Livaneli’nin kitaplarıyla tanıştıktan sonra kitaplığımın baş yazarı oldu kendisi. Tüm yazdıklarını okumak istiyorum. Ama araya farklı kitaplar sıkıştırmadan da duramıyorum. Farklı zaman aralıkları ile iki kitabını daha okudum.
İlk olarak, Livaneli’nin Konstantiniyye Oteli’ni okuduktan sonra, arkadaşımdan Bir Kedi, Bir Adam,Bir Ölüm kitabını alıp okudum. 2001 yılında yazdığı bu romanında İsveç’te yaşayan Türkiye’den ve farklı coğrafyalardan siyasi mültecilerin yaşamlarını anlatıyor. Böyle tek cümleye indirgeyince insan farklı ne olabilir ki diye düşünüyor. Ama sayfaları çevirdikçe, merakla sonuna geliyorsunuz. Aslında Sami Baran isimli mültecinin hayatını anlatıyor yazar, ama kitabı okuyan Sami Baran’ın anlatımıyla birlikte devam ediyor roman. Sami rahatsızlanıp hastaneye yatıyor ve hastanede kendisine işkence eden eski bakanın ölümcül bir hastalık nedeniyle yan odasında yattığını öğreniyor ve intikam planları düşünmeye başlıyor. Bu sırada da bakanın tercümanlığını yapıyor hastanede. Çift anlatımıyla farklı 2 sonuçla bitiyor kitap ama kesinlikle okunmalı diye düşünüyorum.
Bir Kedi, Bir Adam, Bir Ölüm kitabının arkasından birkaç farklı kitap okuduktan sonra geçtiğimiz hafta bir solukta Son Ada’yı okudum. Son Ada 2008 yılında yayımlanmış, zengin biri, bir adayı satın alarak orada sessiz sakin bir yaşam kuruyor. Ada halkı 40 haneden oluşuyor ve herkes adanın dinginliği ile ülke gündeminden uzak, dertsiz, tasasız barış içinde yaşıyor. Ta ki eski darbeci devlet başkanı adalarında inzivaya çekilinceye kadar.
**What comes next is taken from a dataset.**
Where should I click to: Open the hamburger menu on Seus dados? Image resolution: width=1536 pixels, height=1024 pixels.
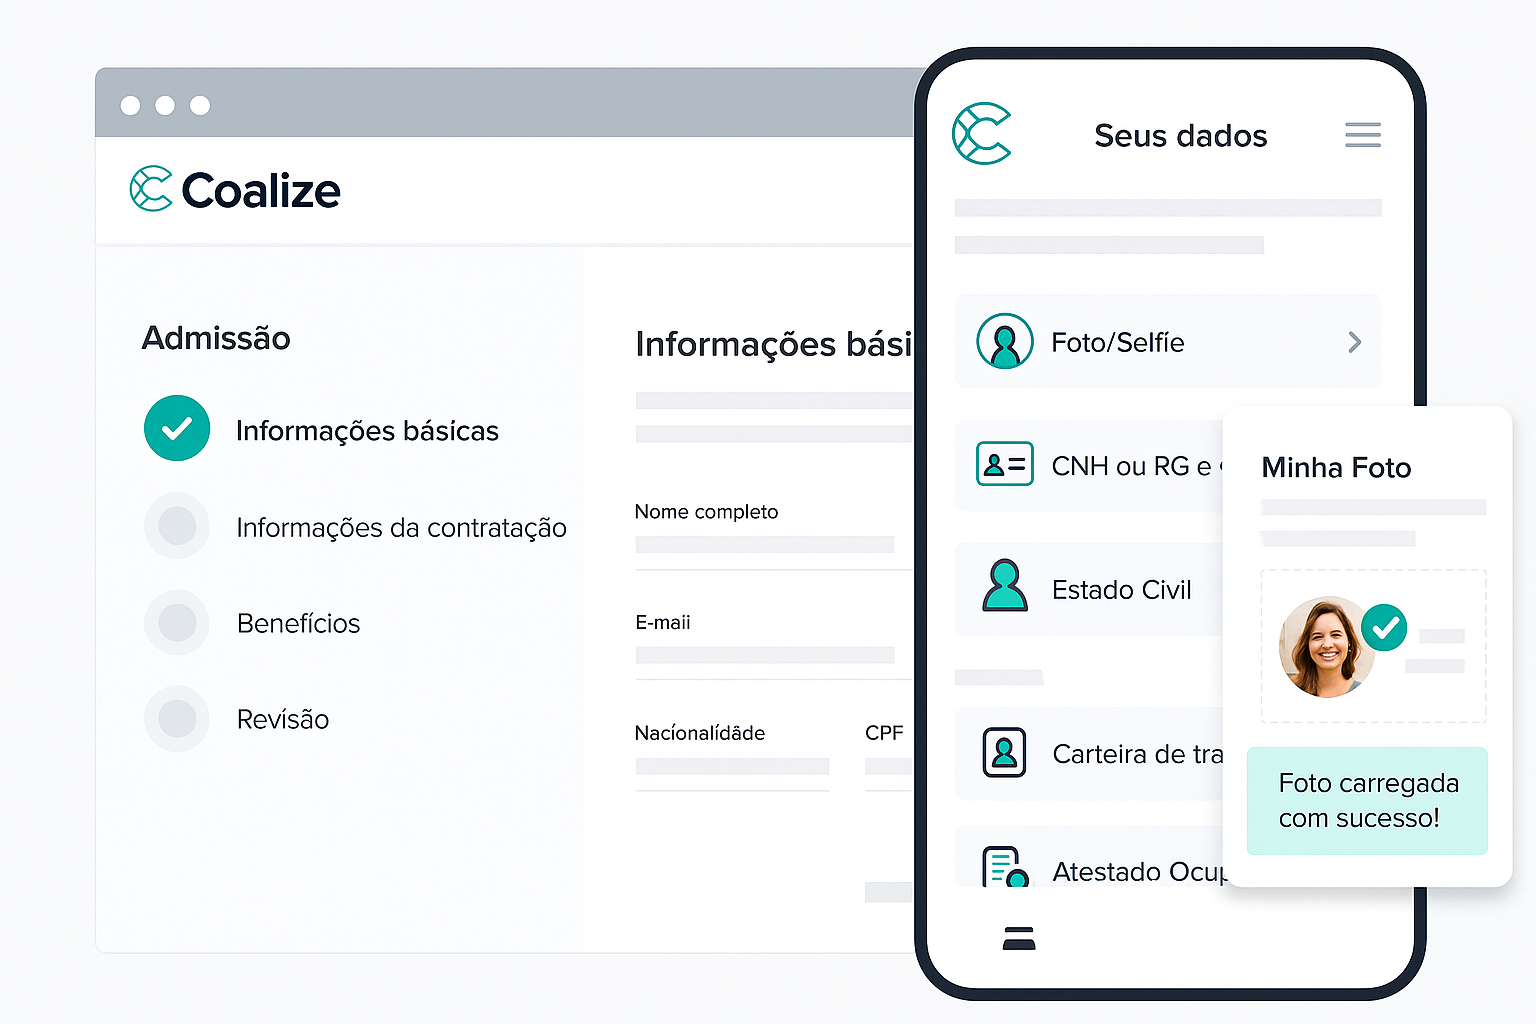(x=1362, y=134)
Yönetmekten başka bir şey bilmeyen darbeci başkan oy çokluğuyla kendini ada başkanı seçtiriyor ve adanın sonunu hazırlayan olaylar silsilesi başlıyor.
Son Ada, hayali bir roman ve burada darbeci başkan düşman olarak Martıları seçiyor kendine. Martılara karşı başlayan savaş, ekolojik dengeyi bozuyor ve olaylar başlıyor. Bir solukta okurken, bazı durumları yaşadıklarımıza benzetiyorsunuz elinizde olmadan.
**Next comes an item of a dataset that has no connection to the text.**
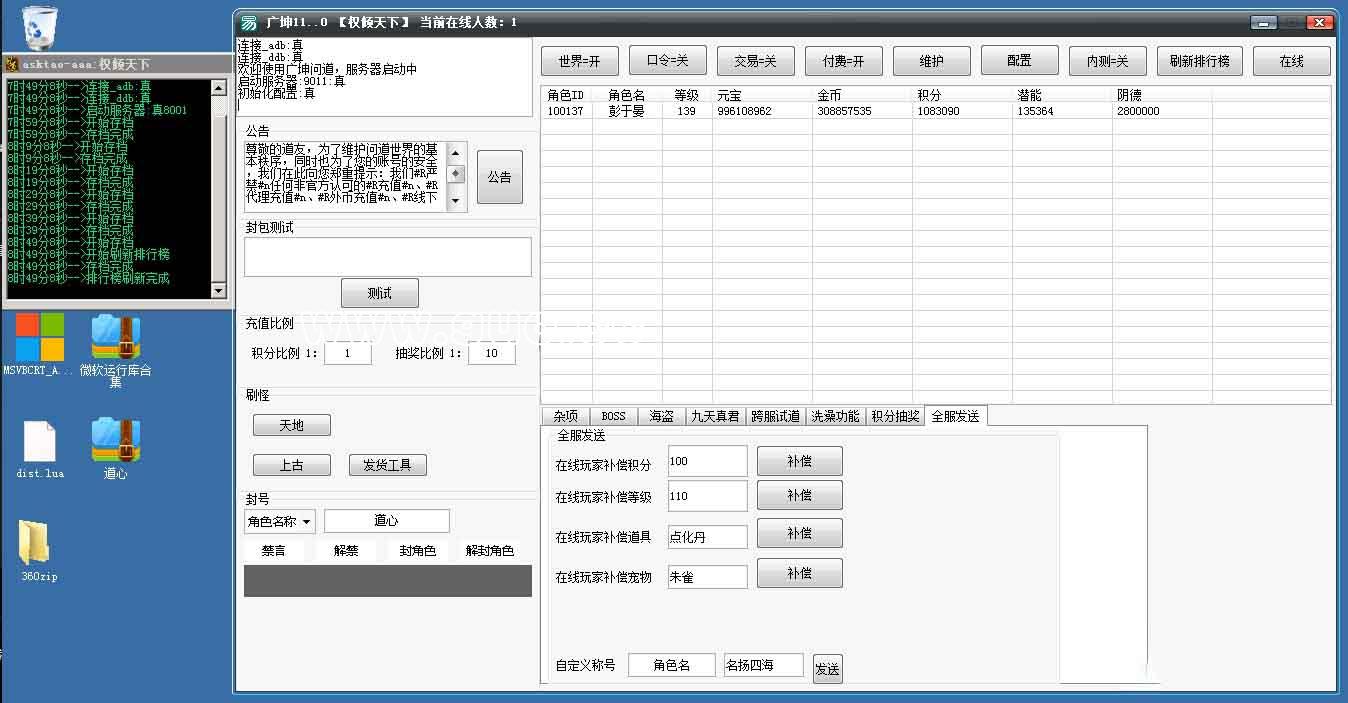The image size is (1348, 703).
Task: Click the asktao console window icon
Action: [12, 64]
Siyasi kitapları okumayı sevmem, okurken sıkılırım. Gerçekten okumam gerekmediği sürece de kapağına bile bakmam ama Livaneli’nin yaptığı siyasi göndermelere hayran kaldım. Zaten siyasi bir roman değil, ama ince dokunuşlar tam yerinde. Demiştim ya Livaneli okumak için geç kalmışım diye, siz de geç kalmadan bir an önce başlayın. Kesinlikle pişman olmazsınız, iyi okumalar…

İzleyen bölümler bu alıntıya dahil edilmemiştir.